Catechism Series on the Basics of the Catholic Faith

A Meeting in Nowhere Land

There is a rising tide of commentary in the Catholic blogosphere about the bishops’ meeting in Baltimore, and there are even small ripples of interest in the secular media.  The invariable focus is on the protocols for reporting sexual abuse and misconduct by bishops.  The rules are being examined, their merits and defects weighed, their probable effectiveness prophesied.

What is missing from most of this commentary is the truth: the problem is not with protocols, but with moral corruption. Catholic bishops in multiple instances have shown themselves to be either complicit in sexual abuse through cover-ups or active participants. This issue is not about formal mechanisms for reporting and discipline. It is about evil. It is about betrayal.

When Judas betrayed Our Lord, the apostles convened a meeting in the Upper Room  to discuss the implementation of regulations for reporting such betrayals and possible disciplinary measures. Wait!  They did no such thing.  Because such action would have been absurd.

Evil is not a procedural problem. You would think that the men designated successors of the apostles would be the first to recognize this. Judas’ betrayal was rooted in his lack of faith and, it would seem, also in his greed. No protocol or oversight could have turned his doubt into faith or his greed into charity.

Bishops who do not have the love of Christ in their hearts will not have our spiritual good as their principle of action.  Bishops who are not horrified by sexual abuse among their fellow bishops or their clergy will not be compelled by any formal mechanism to change their hearts. Self-protection and legal jeopardy may cause them to become more circumspect, but not more virtuous.

There is something ludicrous about the denials of Archbishops Vigano’s accusations that Pope Francis knew about Cardinal McCarrick’s sexual deviance and corruption of seminarians. Of course he knew. Everybody knew. It was no secret among his auxiliaries and priests and other prelates of the Church.  The point is not that Francis knew, but that he knew and didn’t care. And still doesn’t care.

It must be acknowledged that there can hardly be an innocent bystander among today’s clergy. Many must know homosexual priests and are aware of the danger they pose to the young, not to mention the scandal of their conduct with other homosexual priests. But how many voices are raised in alarm? Who is willing to put their priestly career on the line and incur the wrath of his bishop by speaking openly about the problem? By naming names?

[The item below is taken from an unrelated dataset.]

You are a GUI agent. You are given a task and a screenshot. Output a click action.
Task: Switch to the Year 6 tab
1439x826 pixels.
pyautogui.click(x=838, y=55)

The notion that anything of any consequence will come out of the bishops’ meeting in Baltimore is founded on the false belief that external structures can change the orientation of human souls. It is a common belief, one that drives our public policies. For every ill, a government program, a bureaucratic prescription. This is our approach toward the moral disintegration that is all around us. You would think history by now would have demonstrated the futility of social engineering to all but the most deliberately obtuse

No public policy, no act of Congress, no bishops’ protocols, no five-year plan, can root evil out of the human heart. We are facing a moral crisis. We need a moral solution. And a moral solution requires that grace and truth enter into individual hearts and minds and radically change them. This was and remains the mission of the Church.

So long as we have a pope who doesn’t care about the corruption of his bishops and clergy and their abuse of the innocent, so long as we have bishops who are careerist bureaucrats instead of lovers of Christ, so long as we have priests who are homosexual, nothing will change, no matter how many protocols are approved. The evil will not be rooted out; instead, a malefactor will be offered up from time to time as a sacrifice to good public relations and legal self-protection.

If the Pope were true to his office, if the bishops were true pastors, if priests took the care of souls as a paramount and sacred duty, a cry of lamentation would be heard from them and the good would drive the corrupt from the temple. But no such cry is heard.

 If we are to save ourselves, if we are to protect our children, if we are to oppose the moral dissolution of our society, we must look to ourselves now. The Pope is preoccupied with ecology and encouraging Muslim immigration and rousing people to the barricades against the injustices of capitalism. The bishops are largely engaged in salvaging what remains of their public image and staving off bankruptcy from lawsuits. Some are even facing jail. Priests must be judged carefully and on a case-by-case basis. Nothing can be taken for granted.

Such is the current situation. We may feel abandoned and betrayed by those we trusted. This is justifiable. But the temptation to despair must be resisted. It is time we stood on our own feet. And we should remember what Our Lord said to the apostles, immediately before they deserted Him. He predicted they would all run away and He would appear to be left alone: “Yet I am not alone, for the Father is with me.” (John 16:32) Neither will we be alone, so long as we have Christ in our hearts.